I can’t recall the specifics, but research carried out that I have read indicated that in the last couple of years since the pandemic, circa 50% of businesses questioned said they expect 30-70% of their staff to work from home for at least part of the week for the long term.

There is a far greater emphasis on staff happiness, engagement, and community this is also driving this change towards high quality environments like that which we are in here at Mountbatten House.

As a business ourselves we considered the option of out of town versus in town prior to the pandemic and our view shifted after the pandemic to remaining in town, where staff want the additional add-ons of being in the city, like the bars and restaurants, gyms and other social elements that compliment and allow interaction after work. This does vary depending on the age and profile of the workforce.

Q.           What is your take on serviced offices and why did your company choose to relocate to one? In particular, why Clockwise?

A.            I was very familiar with the building here and had seen it just before the sale a few years ago and then came back in after the transformation of the reception and café and what this offered along with the shared meeting rooms and was blown away.

We were very close to relocating to our own space on a traditional lease and there were a few factors that tipped the balance in favour of Clockwise.

1 To be brutally honest the cost here is obviously higher, particularly if you stay long term. We looked at the cost of fitting out our other option and the capital expenditure needed and the pay back period and over the shorter time frame of five years this worked.
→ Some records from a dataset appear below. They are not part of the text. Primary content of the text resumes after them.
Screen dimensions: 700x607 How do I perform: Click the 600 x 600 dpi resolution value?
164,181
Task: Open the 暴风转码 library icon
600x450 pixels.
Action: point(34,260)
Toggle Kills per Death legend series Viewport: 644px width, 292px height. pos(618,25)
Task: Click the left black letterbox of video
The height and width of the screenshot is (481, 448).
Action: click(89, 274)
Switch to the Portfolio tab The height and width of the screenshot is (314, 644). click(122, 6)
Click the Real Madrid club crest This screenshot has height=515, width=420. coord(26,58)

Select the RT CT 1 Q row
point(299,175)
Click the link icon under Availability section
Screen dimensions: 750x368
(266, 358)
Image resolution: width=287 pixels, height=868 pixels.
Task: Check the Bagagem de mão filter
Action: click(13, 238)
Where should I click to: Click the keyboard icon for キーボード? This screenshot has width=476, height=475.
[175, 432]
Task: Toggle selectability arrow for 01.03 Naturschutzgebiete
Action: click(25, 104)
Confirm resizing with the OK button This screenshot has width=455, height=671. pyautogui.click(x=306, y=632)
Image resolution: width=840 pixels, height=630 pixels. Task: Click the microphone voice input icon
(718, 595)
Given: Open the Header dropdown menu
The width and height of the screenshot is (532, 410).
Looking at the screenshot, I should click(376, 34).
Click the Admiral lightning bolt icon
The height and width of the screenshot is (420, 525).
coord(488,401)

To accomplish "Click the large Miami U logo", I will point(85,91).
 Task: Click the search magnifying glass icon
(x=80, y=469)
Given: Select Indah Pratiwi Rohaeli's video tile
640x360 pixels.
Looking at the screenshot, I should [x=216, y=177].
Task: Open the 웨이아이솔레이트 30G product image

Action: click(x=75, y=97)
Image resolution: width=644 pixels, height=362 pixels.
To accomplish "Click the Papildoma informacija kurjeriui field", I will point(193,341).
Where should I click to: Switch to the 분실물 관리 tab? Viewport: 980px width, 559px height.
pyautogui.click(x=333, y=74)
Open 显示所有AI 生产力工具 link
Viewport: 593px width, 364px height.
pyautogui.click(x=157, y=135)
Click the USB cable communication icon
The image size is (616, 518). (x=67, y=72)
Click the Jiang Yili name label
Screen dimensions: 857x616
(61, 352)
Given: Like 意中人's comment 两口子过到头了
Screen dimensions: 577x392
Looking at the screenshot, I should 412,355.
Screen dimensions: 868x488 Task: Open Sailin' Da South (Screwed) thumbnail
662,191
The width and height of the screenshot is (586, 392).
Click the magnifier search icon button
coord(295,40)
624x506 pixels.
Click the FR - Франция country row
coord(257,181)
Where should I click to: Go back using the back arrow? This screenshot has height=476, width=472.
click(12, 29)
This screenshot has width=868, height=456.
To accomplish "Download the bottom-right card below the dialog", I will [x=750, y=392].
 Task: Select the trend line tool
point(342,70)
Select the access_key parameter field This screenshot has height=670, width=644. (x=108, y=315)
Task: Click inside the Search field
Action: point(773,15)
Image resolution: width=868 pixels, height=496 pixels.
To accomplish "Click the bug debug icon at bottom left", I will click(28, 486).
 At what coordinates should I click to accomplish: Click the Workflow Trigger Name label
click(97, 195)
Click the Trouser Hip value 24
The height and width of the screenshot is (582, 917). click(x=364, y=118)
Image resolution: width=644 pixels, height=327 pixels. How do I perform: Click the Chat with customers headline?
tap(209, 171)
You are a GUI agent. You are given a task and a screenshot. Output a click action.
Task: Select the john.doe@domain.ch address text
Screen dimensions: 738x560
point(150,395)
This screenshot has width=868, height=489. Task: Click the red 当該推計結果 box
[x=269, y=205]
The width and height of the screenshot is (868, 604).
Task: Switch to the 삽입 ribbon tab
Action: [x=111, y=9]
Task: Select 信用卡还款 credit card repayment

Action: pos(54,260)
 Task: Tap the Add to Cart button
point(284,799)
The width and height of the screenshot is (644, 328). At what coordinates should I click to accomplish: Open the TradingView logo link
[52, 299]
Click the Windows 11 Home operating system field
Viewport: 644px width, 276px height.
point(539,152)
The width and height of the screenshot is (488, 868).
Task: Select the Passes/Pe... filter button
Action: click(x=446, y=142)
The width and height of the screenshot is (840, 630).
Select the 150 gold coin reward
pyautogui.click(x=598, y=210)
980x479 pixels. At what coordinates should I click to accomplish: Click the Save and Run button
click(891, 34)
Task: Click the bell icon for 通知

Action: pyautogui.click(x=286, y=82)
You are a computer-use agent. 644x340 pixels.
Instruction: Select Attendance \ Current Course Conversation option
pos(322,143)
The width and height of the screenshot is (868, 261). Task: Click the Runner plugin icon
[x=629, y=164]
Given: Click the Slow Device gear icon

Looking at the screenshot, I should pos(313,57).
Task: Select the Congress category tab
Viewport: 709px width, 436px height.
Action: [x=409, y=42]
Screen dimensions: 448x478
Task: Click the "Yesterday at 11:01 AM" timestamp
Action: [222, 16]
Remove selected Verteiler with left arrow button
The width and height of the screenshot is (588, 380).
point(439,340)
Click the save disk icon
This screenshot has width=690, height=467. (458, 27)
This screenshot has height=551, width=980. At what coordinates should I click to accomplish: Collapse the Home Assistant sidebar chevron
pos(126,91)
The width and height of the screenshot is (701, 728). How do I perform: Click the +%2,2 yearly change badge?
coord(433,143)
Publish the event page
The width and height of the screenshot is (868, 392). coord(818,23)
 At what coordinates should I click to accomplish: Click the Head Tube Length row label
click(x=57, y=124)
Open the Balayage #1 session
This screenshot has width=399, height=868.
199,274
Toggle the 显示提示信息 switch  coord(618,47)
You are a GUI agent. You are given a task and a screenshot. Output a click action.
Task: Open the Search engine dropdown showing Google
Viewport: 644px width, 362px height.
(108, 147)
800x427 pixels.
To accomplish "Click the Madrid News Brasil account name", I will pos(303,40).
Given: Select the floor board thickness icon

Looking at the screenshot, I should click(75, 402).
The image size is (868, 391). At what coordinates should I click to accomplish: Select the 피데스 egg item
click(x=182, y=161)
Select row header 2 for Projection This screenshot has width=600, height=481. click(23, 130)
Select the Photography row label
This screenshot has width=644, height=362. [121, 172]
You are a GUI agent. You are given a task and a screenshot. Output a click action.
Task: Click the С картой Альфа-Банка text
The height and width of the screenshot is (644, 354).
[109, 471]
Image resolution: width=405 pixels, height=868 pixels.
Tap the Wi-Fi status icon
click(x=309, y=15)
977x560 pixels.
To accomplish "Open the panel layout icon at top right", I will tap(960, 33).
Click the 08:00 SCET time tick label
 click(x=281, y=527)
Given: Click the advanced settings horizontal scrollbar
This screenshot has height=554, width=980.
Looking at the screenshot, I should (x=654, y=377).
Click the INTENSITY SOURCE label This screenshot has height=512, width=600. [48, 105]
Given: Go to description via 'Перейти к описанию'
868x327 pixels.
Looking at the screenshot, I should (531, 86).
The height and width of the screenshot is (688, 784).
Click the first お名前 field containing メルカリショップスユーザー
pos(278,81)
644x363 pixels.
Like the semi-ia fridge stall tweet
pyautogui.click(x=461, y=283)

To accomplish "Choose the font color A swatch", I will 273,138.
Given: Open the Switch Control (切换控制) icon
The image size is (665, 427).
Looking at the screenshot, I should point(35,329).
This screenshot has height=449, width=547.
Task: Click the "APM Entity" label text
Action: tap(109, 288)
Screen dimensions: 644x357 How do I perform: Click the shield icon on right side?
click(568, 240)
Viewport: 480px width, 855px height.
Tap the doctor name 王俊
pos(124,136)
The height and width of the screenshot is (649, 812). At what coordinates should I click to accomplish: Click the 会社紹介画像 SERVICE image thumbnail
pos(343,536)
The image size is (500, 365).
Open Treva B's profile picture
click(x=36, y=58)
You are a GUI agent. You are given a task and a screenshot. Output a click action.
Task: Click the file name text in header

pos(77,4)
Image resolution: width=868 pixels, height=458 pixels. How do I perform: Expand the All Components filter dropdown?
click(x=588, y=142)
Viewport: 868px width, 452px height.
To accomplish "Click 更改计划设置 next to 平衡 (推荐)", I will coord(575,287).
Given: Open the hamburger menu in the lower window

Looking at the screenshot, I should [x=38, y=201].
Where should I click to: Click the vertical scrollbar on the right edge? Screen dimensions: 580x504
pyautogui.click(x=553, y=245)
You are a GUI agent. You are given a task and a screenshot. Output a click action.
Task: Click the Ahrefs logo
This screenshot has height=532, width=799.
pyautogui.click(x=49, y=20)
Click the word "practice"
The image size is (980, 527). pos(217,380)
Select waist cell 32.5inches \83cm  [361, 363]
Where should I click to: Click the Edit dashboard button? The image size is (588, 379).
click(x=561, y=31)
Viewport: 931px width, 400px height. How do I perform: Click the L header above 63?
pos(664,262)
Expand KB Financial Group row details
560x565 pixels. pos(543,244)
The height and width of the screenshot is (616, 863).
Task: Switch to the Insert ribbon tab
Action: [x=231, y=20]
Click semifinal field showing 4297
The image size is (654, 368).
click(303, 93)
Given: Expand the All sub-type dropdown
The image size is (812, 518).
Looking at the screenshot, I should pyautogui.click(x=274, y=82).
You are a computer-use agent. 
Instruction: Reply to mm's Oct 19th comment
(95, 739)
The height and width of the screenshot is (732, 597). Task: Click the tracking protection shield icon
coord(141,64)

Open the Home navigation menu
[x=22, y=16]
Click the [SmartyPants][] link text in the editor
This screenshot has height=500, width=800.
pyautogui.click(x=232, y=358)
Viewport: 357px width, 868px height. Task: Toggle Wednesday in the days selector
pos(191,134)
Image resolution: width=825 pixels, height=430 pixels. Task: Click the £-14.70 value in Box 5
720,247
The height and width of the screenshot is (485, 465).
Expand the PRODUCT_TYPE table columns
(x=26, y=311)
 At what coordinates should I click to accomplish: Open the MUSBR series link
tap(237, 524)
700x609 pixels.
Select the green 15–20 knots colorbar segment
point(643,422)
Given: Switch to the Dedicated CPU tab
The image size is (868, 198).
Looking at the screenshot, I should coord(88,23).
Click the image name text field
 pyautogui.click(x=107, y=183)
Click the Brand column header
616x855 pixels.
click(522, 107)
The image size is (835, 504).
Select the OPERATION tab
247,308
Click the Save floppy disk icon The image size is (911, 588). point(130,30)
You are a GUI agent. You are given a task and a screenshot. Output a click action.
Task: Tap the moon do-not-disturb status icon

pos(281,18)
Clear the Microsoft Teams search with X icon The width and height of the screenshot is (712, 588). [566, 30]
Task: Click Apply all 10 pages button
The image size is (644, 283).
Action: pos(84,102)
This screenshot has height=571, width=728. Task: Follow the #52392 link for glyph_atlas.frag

Where the saving would have been was if we then stayed in the other option and amortised the fit out over a longer period.

2 You need to look at not only rent, but total occupational costs and the opportunity cost of your time and your staff’s time in dealing with management matters.  What I mean by this is you must always as an occupier look at the big numbers like rent, business rates and service charges, but also then depending on the environment and lease structure, cost of repairs over the term, maintaining and providing facilities matters like milk, teas and coffees, right down to toilet rolls. 

This place removes all of that and allows easier budgeting and for me and staff to focus on our clients and the work we do for them.

3 There is the quality, for a smaller regional business like us, for us to secure more traditional offices and provide the quality we get here for our staff would be very difficult in a more traditional lease arrangement.

4 There is flexibility, we are evolving like most businesses and growing, but we also didn’t know how the newer hybrid working would affect daily attendance at the office, particularly with a very “off site” office staff like ours who spend a large part of their week inspecting and reporting on properties.

Since we moved in, we have already changed our set up and relocated downstairs from our initial two rooms to three and we use meeting rooms by the hour for team and client meetings which is more cost effective for the volume of time they are used, compared to having a large meeting room empty for significant parts of the week.

We have seen from talking to other occupiers there are larger companies that use the serviced clockwise set up for specific project-based work, for teams growing in a region, where they have a larger more traditional set up elsewhere, like maybe London. We also see newer start-ups that can’t commit to longer leases as they really don’t know whether they will need more space or have the funds in weeks/months.  So, the appeal of this type of arrangement is quite universal.

Q.            To wrap up, is there any feedback in particular about the service levels and team here at Clockwise.

A.          Yes, 100% positive from Sue at the main reception and you and Sean and the way you respond to questions and check in with us, to the socials you arrange. The clockwise team really feels like an extension of our team without the payroll issues.